'''

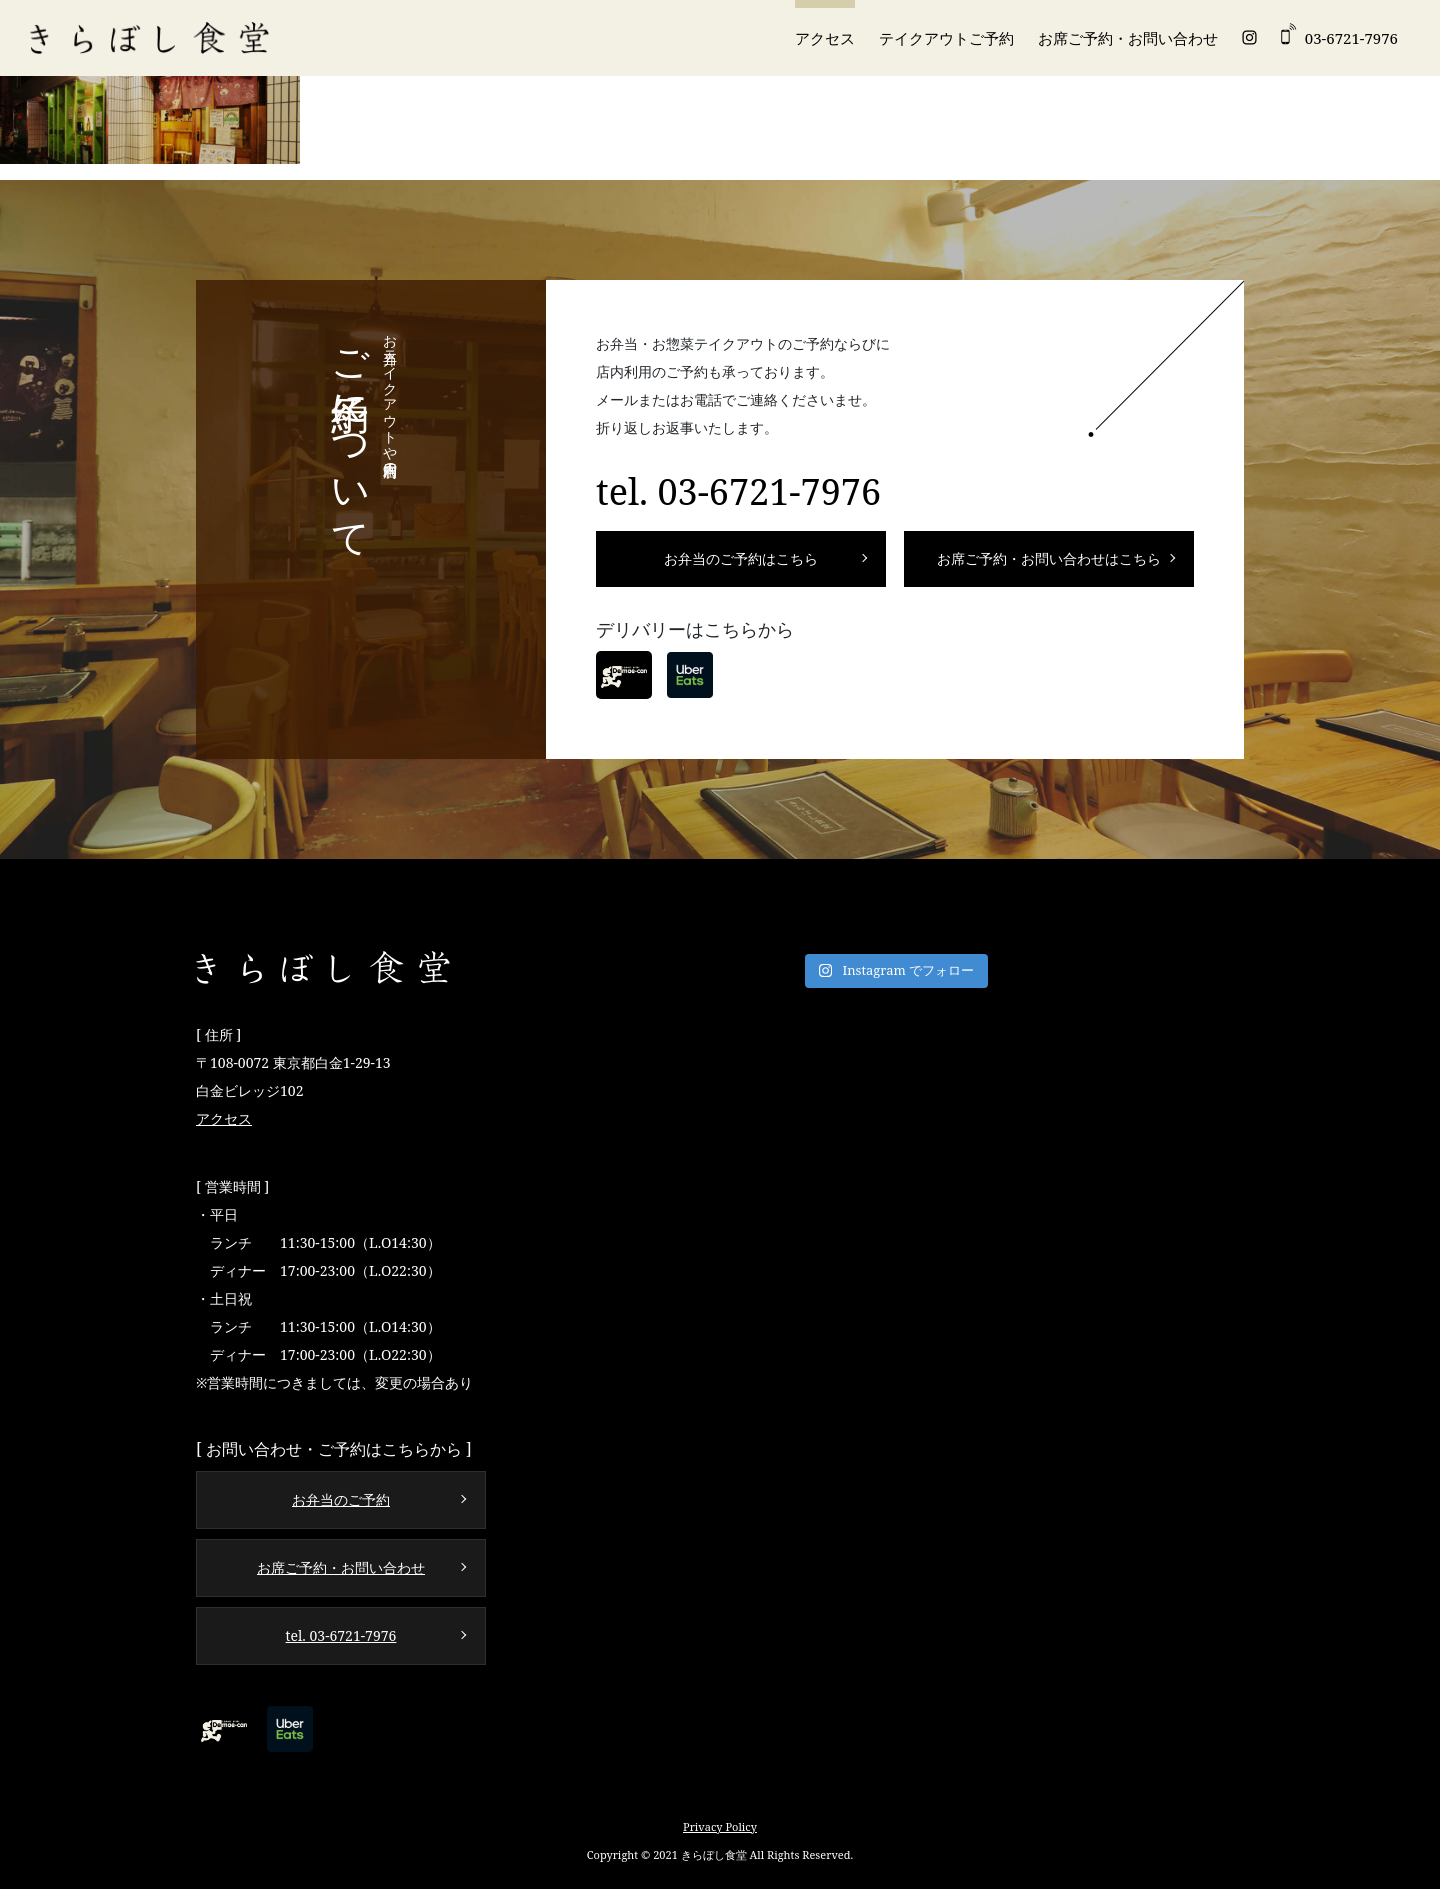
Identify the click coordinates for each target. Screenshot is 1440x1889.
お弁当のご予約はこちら (741, 558)
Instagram (1249, 38)
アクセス (825, 38)
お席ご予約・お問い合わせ (1128, 38)
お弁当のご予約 (341, 1499)
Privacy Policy (720, 1826)
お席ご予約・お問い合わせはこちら (1049, 558)
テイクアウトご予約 (946, 38)
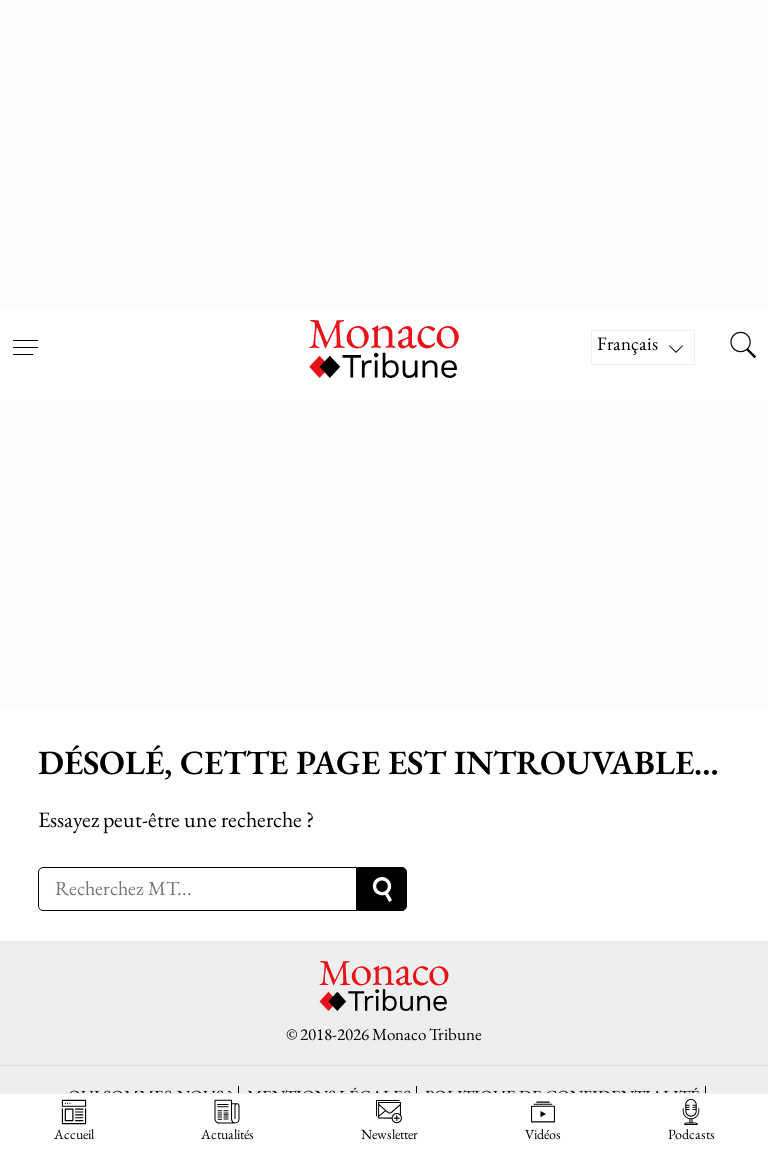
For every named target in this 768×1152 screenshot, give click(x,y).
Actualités (227, 1120)
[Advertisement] (384, 150)
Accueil (74, 1120)
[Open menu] (25, 335)
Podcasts (691, 1120)
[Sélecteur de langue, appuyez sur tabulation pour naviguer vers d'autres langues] (643, 347)
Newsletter (389, 1120)
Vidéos (543, 1120)
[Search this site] (743, 347)
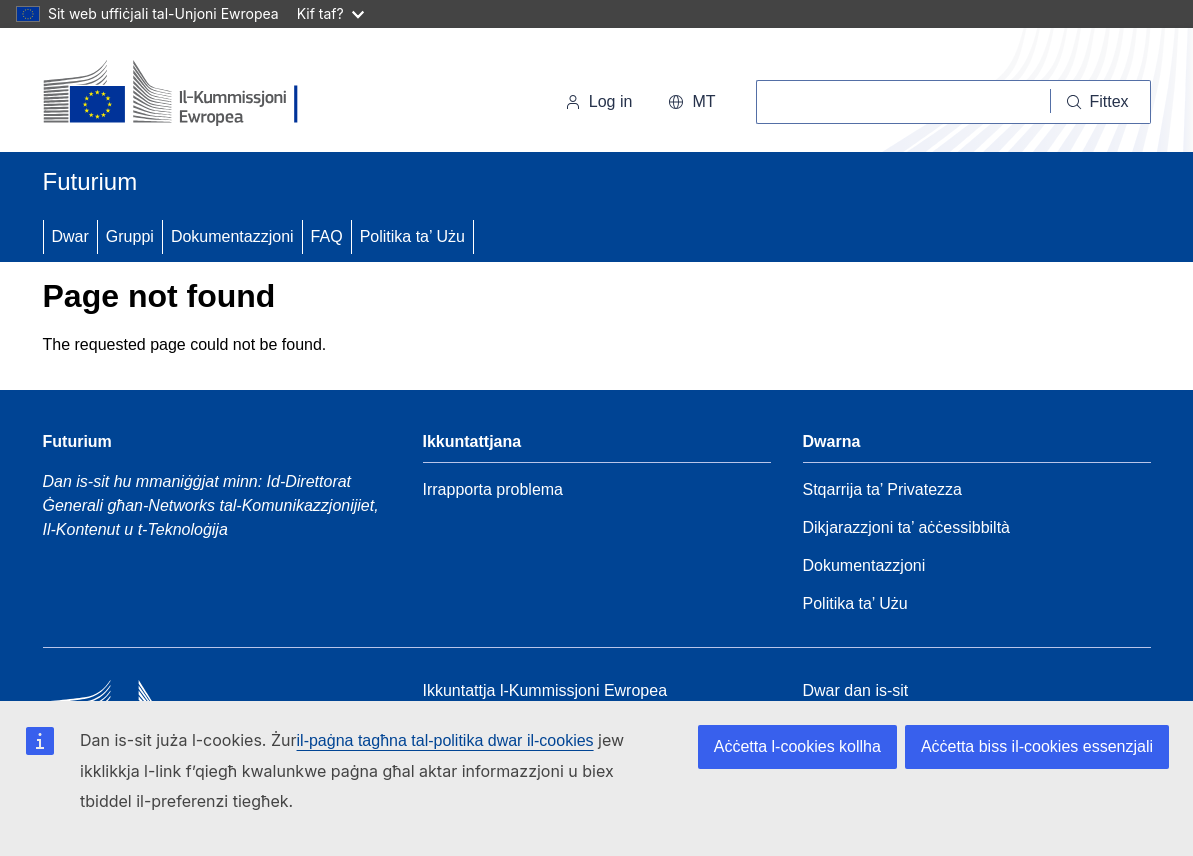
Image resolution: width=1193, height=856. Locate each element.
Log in (599, 101)
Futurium (90, 181)
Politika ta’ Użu (412, 236)
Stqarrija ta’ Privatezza (882, 489)
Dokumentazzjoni (232, 236)
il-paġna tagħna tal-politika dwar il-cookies (445, 740)
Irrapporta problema (493, 489)
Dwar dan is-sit (856, 690)
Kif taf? (330, 13)
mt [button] (691, 101)
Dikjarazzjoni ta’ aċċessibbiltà (907, 527)
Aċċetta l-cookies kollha (797, 746)
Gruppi (130, 236)
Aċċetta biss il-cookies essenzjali (1037, 746)
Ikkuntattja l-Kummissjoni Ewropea (545, 690)
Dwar (70, 236)
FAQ (327, 236)
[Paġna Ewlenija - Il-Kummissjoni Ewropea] (180, 94)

'''

- TO DO -
Reproduce every line of the records above, swapping "Newsletter" for "Infolettre" and leaving everything else unchanged. Omit the pictures from your answer.

- WORKED ANSWER -
Identify the click coordinates for each target. Screenshot is 1440x1889.
お弁当のご予約はこちら (741, 558)
Instagram (1249, 38)
アクセス (825, 38)
お席ご予約・お問い合わせ (1128, 38)
お弁当のご予約 (341, 1499)
Privacy Policy (720, 1826)
お席ご予約・お問い合わせはこちら (1049, 558)
テイクアウトご予約 (946, 38)
For every named target in this 768×1152 screenshot, give click(x,y).
Actualités (227, 1120)
[Advertisement] (384, 150)
Accueil (74, 1120)
[Open menu] (25, 335)
Podcasts (691, 1120)
[Sélecteur de langue, appuyez sur tabulation pour naviguer vers d'autres langues] (643, 347)
Infolettre (389, 1120)
Vidéos (543, 1120)
[Search this site] (743, 347)
Image resolution: width=1193, height=856. Locate each element.
Log in (599, 101)
Futurium (90, 181)
Politika ta’ Użu (412, 236)
Stqarrija ta’ Privatezza (882, 489)
Dokumentazzjoni (232, 236)
il-paġna tagħna tal-politika dwar il-cookies (445, 740)
Irrapporta problema (493, 489)
Dwar dan is-sit (856, 690)
Kif taf? (330, 13)
mt [button] (691, 101)
Dikjarazzjoni ta’ aċċessibbiltà (907, 527)
Aċċetta l-cookies kollha (797, 746)
Gruppi (130, 236)
Aċċetta biss il-cookies essenzjali (1037, 746)
Ikkuntattja l-Kummissjoni Ewropea (545, 690)
Dwar (70, 236)
FAQ (327, 236)
[Paġna Ewlenija - Il-Kummissjoni Ewropea] (180, 94)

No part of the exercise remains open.